**Record set:**

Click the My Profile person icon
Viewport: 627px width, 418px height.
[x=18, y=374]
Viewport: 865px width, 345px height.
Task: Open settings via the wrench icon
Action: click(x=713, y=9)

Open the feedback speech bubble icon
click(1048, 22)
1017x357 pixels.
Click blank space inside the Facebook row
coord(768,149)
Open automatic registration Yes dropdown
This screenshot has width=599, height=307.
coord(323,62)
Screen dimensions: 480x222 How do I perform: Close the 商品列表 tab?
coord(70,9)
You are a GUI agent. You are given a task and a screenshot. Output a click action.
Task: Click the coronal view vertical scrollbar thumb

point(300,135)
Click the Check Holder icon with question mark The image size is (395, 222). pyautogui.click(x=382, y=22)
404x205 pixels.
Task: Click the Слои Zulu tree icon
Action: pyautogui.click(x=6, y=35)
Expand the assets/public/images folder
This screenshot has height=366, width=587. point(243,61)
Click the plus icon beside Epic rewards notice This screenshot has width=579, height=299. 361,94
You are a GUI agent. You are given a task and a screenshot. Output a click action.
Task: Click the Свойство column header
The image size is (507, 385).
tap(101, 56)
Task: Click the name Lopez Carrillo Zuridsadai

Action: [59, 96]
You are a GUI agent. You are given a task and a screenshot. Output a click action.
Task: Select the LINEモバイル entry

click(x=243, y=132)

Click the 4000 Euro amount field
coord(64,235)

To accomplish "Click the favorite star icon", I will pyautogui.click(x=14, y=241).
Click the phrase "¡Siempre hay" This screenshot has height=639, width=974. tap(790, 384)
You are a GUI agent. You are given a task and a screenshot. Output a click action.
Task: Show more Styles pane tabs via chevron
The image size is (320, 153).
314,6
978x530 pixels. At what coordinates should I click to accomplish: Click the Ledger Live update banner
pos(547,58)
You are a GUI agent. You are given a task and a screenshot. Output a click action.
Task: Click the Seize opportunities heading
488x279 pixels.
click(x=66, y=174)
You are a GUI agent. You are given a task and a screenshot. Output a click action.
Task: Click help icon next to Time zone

**Work required:** Give the data again in full, keeping every line as it was.

**Output below:**
Click the My Profile person icon
Viewport: 627px width, 418px height.
[x=18, y=374]
Viewport: 865px width, 345px height.
Task: Open settings via the wrench icon
Action: click(x=713, y=9)

Open the feedback speech bubble icon
click(1048, 22)
1017x357 pixels.
Click blank space inside the Facebook row
coord(768,149)
Open automatic registration Yes dropdown
This screenshot has width=599, height=307.
coord(323,62)
Screen dimensions: 480x222 How do I perform: Close the 商品列表 tab?
coord(70,9)
You are a GUI agent. You are given a task and a screenshot. Output a click action.
Task: Click the coronal view vertical scrollbar thumb

point(300,135)
Click the Check Holder icon with question mark The image size is (395, 222). pyautogui.click(x=382, y=22)
404x205 pixels.
Task: Click the Слои Zulu tree icon
Action: pyautogui.click(x=6, y=35)
Expand the assets/public/images folder
This screenshot has height=366, width=587. point(243,61)
Click the plus icon beside Epic rewards notice This screenshot has width=579, height=299. 361,94
You are a GUI agent. You are given a task and a screenshot. Output a click action.
Task: Click the Свойство column header
The image size is (507, 385).
tap(101, 56)
Task: Click the name Lopez Carrillo Zuridsadai

Action: [59, 96]
You are a GUI agent. You are given a task and a screenshot. Output a click action.
Task: Select the LINEモバイル entry

click(x=243, y=132)

Click the 4000 Euro amount field
coord(64,235)

To accomplish "Click the favorite star icon", I will pyautogui.click(x=14, y=241).
Click the phrase "¡Siempre hay" This screenshot has height=639, width=974. tap(790, 384)
You are a GUI agent. You are given a task and a screenshot. Output a click action.
Task: Show more Styles pane tabs via chevron
The image size is (320, 153).
314,6
978x530 pixels. At what coordinates should I click to accomplish: Click the Ledger Live update banner
pos(547,58)
You are a GUI agent. You are given a task and a screenshot. Output a click action.
Task: Click the Seize opportunities heading
488x279 pixels.
click(x=66, y=174)
You are a GUI agent. You are given a task and a screenshot. Output a click action.
Task: Click help icon next to Time zone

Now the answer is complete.